Bivacco Falco Maiorano : bivouac métallique construit en 1965 par la Section CAI de Chieti, détruit par une tempête en 1974.
Le Pelino de 1981 a résisté à quarante ans de tempêtes de haute altitude grâce à sa forme en coupole, plus résistante au vent que les bivouacs à parois droites.
Caractéristiques pratiques
10 couchages (couchettes en bois avec matelas de base)
Toujours ouvert, gratuit, non gardienné
Aucun service : pas d'eau courante, pas de sanitaires, pas de chauffage, pas de cuisine
À apporter : sac de couchage hivernal (même en été), eau (au moins 2-3 litres par personne), nourriture pour le dîner et le petit-déjeuner, réchaud de camping (pas de feu ouvert), lampe frontale
Déchets : tout ce que vous montez, vous le redescendez
Comment réserver
Il n'y a pas de véritable réservation (c'est un bivouac d'urgence), mais il est conseillé de prévenir le CAI de Sulmona (ou à défaut le CAI de Guardiagrele ou l'Ente Parco) pour savoir si d'autres randonneurs ont déjà prévu d'y passer la nuit. Les week-ends estivaux, les 10 places se remplissent rapidement : celui qui arrive après le dixième risque de dormir par terre ou à la belle étoile.

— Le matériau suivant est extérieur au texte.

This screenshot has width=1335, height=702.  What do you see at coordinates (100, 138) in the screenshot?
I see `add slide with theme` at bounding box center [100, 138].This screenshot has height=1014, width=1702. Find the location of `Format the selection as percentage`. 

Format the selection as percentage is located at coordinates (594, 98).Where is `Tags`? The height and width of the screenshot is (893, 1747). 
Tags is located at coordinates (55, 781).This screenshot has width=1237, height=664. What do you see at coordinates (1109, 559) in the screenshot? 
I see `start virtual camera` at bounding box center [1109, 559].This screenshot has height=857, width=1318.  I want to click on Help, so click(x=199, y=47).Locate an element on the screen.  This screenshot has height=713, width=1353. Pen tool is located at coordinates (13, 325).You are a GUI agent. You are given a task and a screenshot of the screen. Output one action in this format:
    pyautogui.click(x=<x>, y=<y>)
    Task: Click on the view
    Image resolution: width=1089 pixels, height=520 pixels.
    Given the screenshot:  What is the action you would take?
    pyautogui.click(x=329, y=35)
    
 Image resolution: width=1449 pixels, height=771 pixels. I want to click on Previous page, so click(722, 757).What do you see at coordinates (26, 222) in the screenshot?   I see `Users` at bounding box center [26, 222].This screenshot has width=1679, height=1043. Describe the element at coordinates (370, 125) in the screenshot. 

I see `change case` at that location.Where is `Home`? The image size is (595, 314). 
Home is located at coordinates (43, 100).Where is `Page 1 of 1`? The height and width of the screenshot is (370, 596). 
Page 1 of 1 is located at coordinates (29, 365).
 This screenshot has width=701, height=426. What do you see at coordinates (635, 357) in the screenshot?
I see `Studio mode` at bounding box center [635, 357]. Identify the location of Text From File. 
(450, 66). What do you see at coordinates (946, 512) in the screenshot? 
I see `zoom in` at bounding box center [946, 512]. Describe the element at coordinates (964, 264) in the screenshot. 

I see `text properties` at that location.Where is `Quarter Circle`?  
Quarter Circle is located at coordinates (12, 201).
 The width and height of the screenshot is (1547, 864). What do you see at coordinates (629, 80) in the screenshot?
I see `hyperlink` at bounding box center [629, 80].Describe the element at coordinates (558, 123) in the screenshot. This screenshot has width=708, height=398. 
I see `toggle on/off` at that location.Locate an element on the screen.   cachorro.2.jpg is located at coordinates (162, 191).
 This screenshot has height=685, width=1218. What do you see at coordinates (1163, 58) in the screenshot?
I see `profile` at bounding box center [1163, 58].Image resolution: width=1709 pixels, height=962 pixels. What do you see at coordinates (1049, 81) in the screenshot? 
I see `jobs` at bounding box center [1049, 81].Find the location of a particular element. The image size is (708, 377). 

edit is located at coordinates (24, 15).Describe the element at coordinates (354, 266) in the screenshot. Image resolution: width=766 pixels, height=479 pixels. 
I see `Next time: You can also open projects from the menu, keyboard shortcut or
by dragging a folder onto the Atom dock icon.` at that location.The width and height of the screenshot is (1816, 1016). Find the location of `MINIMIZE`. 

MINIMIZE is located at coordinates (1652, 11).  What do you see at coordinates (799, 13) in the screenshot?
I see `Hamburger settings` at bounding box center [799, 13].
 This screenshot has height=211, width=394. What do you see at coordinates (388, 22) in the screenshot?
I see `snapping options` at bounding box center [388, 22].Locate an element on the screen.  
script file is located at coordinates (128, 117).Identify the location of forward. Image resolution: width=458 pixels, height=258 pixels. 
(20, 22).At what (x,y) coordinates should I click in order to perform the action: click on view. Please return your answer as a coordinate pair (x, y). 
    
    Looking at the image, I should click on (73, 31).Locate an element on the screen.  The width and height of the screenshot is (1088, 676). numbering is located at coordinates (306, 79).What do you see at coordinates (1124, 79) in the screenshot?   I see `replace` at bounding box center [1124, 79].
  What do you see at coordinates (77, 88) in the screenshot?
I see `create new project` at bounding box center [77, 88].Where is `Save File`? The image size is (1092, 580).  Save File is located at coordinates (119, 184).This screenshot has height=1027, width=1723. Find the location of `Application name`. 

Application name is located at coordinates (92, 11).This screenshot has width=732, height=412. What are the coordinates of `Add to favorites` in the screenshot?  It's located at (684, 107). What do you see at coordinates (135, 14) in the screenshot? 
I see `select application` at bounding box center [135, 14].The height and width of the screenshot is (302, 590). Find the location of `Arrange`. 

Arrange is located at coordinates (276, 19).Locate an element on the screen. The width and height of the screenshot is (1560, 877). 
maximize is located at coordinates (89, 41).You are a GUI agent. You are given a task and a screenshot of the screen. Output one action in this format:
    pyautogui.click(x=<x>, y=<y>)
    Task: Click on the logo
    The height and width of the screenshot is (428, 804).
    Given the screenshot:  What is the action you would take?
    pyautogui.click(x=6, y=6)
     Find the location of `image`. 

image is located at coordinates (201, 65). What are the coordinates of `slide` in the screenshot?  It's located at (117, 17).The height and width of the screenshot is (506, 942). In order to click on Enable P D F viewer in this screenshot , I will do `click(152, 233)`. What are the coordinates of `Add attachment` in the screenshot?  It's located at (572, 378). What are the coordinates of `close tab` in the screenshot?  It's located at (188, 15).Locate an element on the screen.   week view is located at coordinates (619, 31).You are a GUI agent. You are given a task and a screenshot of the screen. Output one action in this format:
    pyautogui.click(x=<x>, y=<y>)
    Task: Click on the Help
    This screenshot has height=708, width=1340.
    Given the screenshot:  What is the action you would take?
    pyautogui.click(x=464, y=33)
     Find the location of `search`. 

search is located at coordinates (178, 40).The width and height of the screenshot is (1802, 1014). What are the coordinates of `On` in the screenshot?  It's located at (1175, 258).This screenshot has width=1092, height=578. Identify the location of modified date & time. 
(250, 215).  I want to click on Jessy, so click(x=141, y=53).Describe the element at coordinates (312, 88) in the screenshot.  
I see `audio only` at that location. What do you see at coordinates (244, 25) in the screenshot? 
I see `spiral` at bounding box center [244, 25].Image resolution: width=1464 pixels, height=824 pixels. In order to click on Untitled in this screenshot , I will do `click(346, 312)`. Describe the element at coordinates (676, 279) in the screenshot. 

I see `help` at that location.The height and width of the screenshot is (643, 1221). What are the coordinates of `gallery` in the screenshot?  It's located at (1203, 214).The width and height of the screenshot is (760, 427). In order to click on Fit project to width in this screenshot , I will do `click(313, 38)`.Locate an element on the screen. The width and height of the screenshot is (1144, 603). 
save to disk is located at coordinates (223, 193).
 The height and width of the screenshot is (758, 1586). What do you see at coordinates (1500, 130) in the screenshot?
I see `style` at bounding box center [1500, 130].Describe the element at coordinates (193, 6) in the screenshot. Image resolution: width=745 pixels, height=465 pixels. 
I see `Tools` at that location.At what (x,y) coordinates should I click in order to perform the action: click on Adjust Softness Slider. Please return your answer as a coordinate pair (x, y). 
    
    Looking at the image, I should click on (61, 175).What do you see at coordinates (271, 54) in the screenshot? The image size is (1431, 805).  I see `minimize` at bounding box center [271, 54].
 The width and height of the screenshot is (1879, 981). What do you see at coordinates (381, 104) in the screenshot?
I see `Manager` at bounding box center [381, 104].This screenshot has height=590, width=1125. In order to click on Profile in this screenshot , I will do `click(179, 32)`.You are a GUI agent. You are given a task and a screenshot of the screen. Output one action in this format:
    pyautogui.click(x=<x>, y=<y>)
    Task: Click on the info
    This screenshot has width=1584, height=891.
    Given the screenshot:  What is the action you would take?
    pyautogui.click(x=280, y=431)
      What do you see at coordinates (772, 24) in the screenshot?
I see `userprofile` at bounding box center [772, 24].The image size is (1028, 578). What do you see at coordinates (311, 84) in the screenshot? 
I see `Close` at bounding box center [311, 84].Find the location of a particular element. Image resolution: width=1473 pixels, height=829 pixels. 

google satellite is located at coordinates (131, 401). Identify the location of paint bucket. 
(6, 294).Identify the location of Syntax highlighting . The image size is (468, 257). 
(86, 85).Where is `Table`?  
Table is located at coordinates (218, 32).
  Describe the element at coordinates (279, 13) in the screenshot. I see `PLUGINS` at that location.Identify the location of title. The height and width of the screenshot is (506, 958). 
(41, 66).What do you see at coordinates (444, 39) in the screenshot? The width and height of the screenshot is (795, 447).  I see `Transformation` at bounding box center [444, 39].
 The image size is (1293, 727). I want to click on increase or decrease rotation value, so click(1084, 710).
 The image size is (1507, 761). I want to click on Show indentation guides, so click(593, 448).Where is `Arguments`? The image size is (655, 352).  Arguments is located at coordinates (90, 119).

Le Rifugio Manzini : l'alternative
À environ 30 mètres du Bivacco Pelino, accessible en 30 minutes de marche en légère descente (altitude ~2 600 m), se trouve le Rifugio Manzini : une alternative plus protégée, plus spacieuse, avec eau courante, cheminée et quelques petits conforts. Moins panoramique que le Pelino mais plus confortable. Solution idéale si le Pelino est complet.
L'expérience au sommet
Passer la nuit au Pelino est une expérience mémorable. Des couchers de soleil rougeoyants qui embrasent la mer Adriatique et les crêtes de l'Apennin, un ciel étoilé sans pollution lumineuse, un lever de soleil spectaculaire avec les premiers rayons qui illuminent le sommet tandis que la vallée reste plongée dans l'obscurité. C'est l'une des raisons pour lesquelles on fait ce trekking : non seulement atteindre le sommet, mais dormir au sommet.
La Tavola dei Briganti : l'histoire oubliée
Le long du sentier classique depuis le Rifugio Pomilio, environ 45 minutes après le Blockhaus, on rencontre l'un des éléments les plus saisissants du trekking : la Tavola dei Briganti, près du Monte Cavallo à environ 2 118 mètres d'altitude.
C'est un affleurement rocheux calcaire sur lequel, au fil des siècles — et surtout pendant la grande époque du brigandage post-unitaire (1861-1870) — bergers, voyageurs et brigands ont gravé des inscriptions : noms, dates, phrases, invectives politiques, simples témoignages de présence. Certaines inscriptions sont encore parfaitement lisibles aujourd'hui.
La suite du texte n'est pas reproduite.